Analyze the research status of Tourette Syndrome (TS) in children by CiteSpace and determine the current research hotspots and frontiers.

Materials and methods

We chose publications indexed in the Web of Science Core Collection (WoSCC) database for studies related to TS in children from 2011 to 2021. We built online cooperation maps of countries/regions, institutions, authors, journals, references, and keywords by CiteSpace, and identified hotspots and frontiers of study for children’s TS.

Results

A total of 1,232 publications about TS in children were downloaded from the WoSCC. The USA (414) was the country with the highest rate of production, and University College London (87) was the institution that had the highest publication rate.
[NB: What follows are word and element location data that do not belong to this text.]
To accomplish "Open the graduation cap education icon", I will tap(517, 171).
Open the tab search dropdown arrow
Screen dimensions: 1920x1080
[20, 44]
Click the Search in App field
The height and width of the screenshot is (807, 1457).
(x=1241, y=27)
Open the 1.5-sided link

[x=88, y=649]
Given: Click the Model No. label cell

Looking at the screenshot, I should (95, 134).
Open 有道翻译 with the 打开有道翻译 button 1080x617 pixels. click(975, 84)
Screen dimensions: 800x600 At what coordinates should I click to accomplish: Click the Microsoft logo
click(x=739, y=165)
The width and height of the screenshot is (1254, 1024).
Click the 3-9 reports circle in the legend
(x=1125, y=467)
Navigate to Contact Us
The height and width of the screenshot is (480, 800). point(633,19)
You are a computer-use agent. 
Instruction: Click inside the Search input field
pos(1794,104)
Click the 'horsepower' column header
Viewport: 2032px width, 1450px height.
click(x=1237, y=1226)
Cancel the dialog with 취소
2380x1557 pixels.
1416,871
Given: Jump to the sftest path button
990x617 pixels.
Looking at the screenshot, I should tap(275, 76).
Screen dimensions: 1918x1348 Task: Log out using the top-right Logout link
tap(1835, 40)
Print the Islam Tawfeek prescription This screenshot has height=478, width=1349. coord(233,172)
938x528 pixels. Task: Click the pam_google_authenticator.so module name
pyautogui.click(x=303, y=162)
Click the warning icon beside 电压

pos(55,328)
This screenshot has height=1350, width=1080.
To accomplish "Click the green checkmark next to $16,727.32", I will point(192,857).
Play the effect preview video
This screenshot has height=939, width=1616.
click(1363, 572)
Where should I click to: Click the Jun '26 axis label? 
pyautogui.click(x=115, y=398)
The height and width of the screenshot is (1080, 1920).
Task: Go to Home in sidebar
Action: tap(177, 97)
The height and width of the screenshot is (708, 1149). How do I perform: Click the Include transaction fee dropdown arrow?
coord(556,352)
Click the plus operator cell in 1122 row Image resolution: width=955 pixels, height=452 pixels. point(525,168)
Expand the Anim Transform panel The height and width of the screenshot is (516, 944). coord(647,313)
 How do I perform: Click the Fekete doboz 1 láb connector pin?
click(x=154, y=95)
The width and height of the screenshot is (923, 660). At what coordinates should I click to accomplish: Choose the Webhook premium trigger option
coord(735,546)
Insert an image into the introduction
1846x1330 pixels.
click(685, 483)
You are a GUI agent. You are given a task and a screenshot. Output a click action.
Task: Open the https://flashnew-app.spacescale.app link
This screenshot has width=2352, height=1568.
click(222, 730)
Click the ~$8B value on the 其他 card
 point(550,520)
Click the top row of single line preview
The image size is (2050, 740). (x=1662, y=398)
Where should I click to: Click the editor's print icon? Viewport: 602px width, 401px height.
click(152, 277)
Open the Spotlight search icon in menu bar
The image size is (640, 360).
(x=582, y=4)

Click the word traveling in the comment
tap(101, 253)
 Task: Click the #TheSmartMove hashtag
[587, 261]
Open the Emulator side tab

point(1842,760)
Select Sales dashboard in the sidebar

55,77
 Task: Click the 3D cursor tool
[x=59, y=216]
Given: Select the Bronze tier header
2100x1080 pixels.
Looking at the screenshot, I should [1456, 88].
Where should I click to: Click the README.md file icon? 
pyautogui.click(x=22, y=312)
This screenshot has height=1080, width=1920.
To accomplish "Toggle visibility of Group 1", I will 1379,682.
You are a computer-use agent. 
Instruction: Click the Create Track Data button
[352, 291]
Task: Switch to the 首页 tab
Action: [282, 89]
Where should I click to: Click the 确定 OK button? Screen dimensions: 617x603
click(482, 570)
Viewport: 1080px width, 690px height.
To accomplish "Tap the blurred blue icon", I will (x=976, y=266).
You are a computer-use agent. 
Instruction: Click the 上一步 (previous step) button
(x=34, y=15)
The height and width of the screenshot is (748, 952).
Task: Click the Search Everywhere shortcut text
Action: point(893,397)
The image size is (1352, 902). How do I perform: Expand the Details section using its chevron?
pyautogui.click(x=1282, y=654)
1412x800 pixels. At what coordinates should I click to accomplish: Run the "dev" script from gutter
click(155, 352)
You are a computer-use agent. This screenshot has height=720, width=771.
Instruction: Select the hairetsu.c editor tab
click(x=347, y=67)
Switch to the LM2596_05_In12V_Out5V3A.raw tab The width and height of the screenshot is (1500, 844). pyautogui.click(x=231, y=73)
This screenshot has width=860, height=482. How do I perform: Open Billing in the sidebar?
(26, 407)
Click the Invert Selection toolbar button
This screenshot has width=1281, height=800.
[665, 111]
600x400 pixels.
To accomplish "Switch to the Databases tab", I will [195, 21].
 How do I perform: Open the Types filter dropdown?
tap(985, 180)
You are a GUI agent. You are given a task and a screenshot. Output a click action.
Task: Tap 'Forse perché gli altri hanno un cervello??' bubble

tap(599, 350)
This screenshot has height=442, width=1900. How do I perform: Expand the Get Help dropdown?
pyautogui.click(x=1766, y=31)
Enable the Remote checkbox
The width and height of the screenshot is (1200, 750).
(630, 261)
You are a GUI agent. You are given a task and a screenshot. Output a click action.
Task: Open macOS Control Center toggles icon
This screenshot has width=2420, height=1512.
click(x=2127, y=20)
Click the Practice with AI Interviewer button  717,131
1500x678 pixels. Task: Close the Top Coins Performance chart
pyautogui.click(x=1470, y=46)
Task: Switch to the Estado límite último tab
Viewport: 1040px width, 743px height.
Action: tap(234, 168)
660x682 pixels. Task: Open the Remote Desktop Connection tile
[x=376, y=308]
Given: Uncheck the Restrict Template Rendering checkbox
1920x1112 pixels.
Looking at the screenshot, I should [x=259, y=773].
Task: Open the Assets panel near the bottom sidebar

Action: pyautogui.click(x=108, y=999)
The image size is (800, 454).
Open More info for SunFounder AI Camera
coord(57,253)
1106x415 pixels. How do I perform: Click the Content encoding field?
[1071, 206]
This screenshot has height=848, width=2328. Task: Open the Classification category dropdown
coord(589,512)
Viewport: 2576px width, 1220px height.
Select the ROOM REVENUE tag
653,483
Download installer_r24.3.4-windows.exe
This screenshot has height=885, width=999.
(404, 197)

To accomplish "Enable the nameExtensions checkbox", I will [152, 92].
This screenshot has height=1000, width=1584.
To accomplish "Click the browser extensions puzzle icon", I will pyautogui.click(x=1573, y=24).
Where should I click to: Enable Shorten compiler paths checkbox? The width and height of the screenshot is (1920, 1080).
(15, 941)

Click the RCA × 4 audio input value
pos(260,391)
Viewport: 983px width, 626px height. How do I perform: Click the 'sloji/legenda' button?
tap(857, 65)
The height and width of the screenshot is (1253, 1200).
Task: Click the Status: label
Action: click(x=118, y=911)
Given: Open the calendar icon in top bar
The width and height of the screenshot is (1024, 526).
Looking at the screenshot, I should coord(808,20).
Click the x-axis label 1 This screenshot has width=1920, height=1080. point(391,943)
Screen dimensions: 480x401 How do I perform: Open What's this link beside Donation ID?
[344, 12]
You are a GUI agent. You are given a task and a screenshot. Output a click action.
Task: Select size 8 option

Andrea Eugenio Cavanna was the most prolific author (39 papers). There was inactive cooperation between institutions, countries/regions, and authors. The Journal of European Child & Adolescent Psychiatry was the most active journal. Hot topics focused on epidemiology, comorbidities, deep brain stimulation, behavioral therapy, basal ganglia, pharmacological treatment, and risk factors of TS in children.

Conclusion

According to the CiteSpace results, this study found that authors, countries/regions, and institutions were not actively working together. Current research hotspots mainly consist of epidemiology, comorbidities, deep brain stimulation, behavior therapy, and basal ganglia. The main research trends include comorbidities, pharmacological treatment, and risk factors. Therefore, international cooperation should be strengthened in the future, and it should be mindful of the psychiatric comorbidities of TS, the choice of intervention measures, and early warning of risk factors.